Three HA epitope insertions impair Tf binding to the gonococcal surface.

Solid-phase binding assays utilizing HRP-Tf were performed to assess the impact of each HA epitope on TbpB's surface-deployed ligand binding function. Since both TbpA and TbpB independently bind Tf, specific ligand binding by TbpB can only be assessed in the absence of TbpA. HA insertion strains 4, 5, and 8 demonstrated decreased surface Tf binding in the TbpA⁻ background (Fig. 4). HA fusion mutants 4 and 5 contained insertions within the N-terminal Tf-binding domain and did not bind Tf, as assessed by Western blotting (Fig. 3C). The HA8 insertion was located in the C-terminal half of TbpB and exhibited decreased surface binding. These data suggest the presence of a functional Tf-binding domain within the C-terminal half of TbpB, even though its presence was not detectable by Western blotting approaches. Disruption of duplicated regions N3 and C3 (targeted by HA4 and HA8, respectively) caused a similarly diminished surface Tf-binding capacity. Taken together, these data suggest that the duplicated regions within the N and C termini of TbpB are associated with two distinct Tf-binding domains.

FIG. 4. — Solid-phase Tf-binding assay of whole gonococci. Iron-stressed whole gonococci were applied to nitrocellulose, and Tf binding was examined by probing with peroxidase-conjugated hTf. For both TbpA-expressing (+) and -nonexpressing (−) strains, each lane is labeled according to strain name with the HA epitope insertion number in parentheses. FA19 and FA6815 (TbpA⁻ TbpB⁻) serve as the wild-type and negative controls, respectively. FA6747 serves as the TbpA⁻ control.

Specific binding of ferrated ligand is not sufficient to enhance iron uptake.

TbpB is not necessary for uptake of iron; however, iron internalization from Tf is more efficient in the presence of TbpB (1). It was previously shown that TbpB, unlike TbpA, has the ability to discriminate between ferrated and apo-Tf, preferentially binding ferrated Tf (16). These findings cumulatively suggest that TbpB enhances iron uptake due to its ability to select the optimum ligand.

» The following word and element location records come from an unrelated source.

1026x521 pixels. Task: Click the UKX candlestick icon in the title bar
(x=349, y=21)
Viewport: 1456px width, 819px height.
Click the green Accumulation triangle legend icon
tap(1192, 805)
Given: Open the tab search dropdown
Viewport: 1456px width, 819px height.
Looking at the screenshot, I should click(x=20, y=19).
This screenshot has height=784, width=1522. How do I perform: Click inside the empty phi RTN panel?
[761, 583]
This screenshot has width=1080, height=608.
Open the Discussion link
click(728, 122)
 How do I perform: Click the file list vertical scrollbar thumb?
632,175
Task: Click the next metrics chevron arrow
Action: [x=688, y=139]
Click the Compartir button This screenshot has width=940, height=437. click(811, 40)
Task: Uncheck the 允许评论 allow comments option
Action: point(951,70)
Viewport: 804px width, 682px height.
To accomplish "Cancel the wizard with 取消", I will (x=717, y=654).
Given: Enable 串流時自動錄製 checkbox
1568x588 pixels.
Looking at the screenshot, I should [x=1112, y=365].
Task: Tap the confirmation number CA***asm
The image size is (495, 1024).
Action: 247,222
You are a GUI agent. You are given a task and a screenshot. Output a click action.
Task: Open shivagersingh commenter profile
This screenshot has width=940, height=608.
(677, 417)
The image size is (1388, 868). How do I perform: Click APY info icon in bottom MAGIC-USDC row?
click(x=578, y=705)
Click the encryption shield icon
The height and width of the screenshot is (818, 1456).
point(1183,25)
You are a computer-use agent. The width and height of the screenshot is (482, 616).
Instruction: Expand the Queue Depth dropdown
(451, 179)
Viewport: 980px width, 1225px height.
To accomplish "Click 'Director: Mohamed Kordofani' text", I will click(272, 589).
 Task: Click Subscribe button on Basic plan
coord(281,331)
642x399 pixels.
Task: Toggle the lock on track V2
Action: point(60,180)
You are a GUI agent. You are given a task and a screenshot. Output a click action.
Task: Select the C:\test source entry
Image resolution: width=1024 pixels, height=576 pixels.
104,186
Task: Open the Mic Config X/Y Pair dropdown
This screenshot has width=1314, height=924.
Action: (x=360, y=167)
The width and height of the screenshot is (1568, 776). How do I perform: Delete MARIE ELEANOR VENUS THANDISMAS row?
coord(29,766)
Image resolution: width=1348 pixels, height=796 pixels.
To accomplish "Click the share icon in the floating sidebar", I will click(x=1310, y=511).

Utilizing the TbpB-HA fusion strains, we examined ligand discrimination, species specificity, and iron internalization. In order to assess ligand discrimination, a solid-phase competition assay was performed (Fig. 5). Strains were incubated with HRP-Tf (partially saturated) in mixtures with either ferrated Tf or apo-Tf as competitor. As shown in Fig. 5, all of the HA fusion mutants retained their ability to preferentially bind ferrated Tf. Differences in total binding were detected, supporting the results of the solid-phase Tf-binding assay (Fig. 4). It is possible that there are multiple domains necessary for ligand discrimination or that we have not targeted the specific region responsible for this function.

FIG. 5. — Solid-phase Tf discrimination assays. Iron-stressed whole gonococci were applied to nitrocellulose, and the ability to discriminate between different forms of Tf was assessed. In panel A, cells were incubated with HRP-Tf and varying amounts of competitor: N, no competitor; F, ferrated Tf; or A, apo-Tf. In panel B, cells were incubated with HRP-Tf and varying amounts of competitor: H,hTf; B, bovine Tf; or M, murine Tf. Competitor concentration decreases from left to right (solid arrows). All mutant strains were tested for Tf-binding specificity in the absence of TbpA. Each series of three rows is labeled according to strain name with the HA epitope insertion number in parentheses. FA19 serves as the wild-type control. FA6747 and FA6905 are the TbpA⁻ and TbpB⁻ controls, respectively.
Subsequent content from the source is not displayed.